Goal of the exercise — Starting with the line in which "Screen dimensions: 481x238" appears, give back every line exactly as written until the listing ends, excluding pictures.

#### Supplied data ####

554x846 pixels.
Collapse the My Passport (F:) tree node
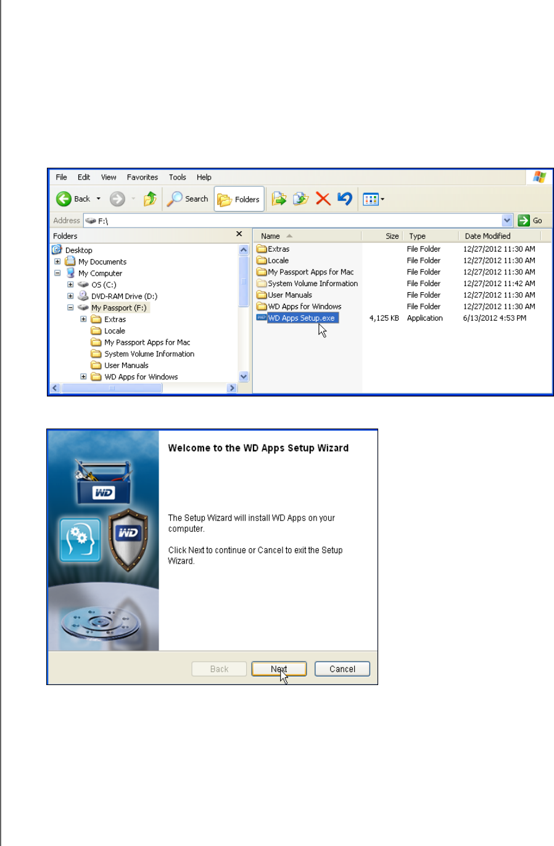click(x=70, y=308)
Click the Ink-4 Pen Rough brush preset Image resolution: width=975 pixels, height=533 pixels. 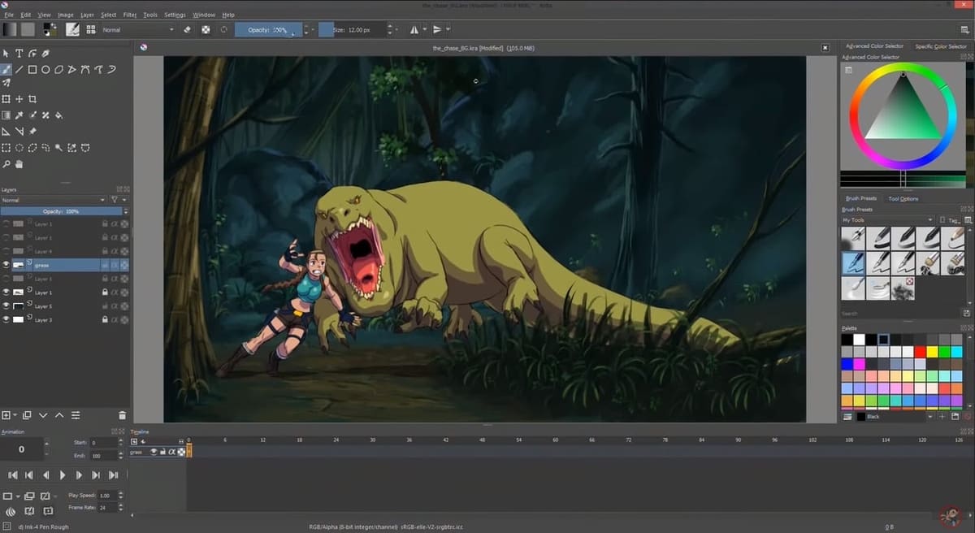[x=853, y=262]
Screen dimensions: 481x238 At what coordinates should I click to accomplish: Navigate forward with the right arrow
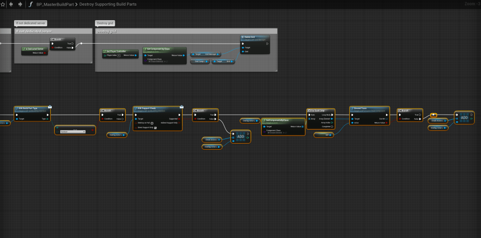tap(20, 4)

####

Solution for this exercise —
Screen dimensions: 481x238 At what coordinates should I click to accomplish: Navigate forward with the right arrow
tap(20, 4)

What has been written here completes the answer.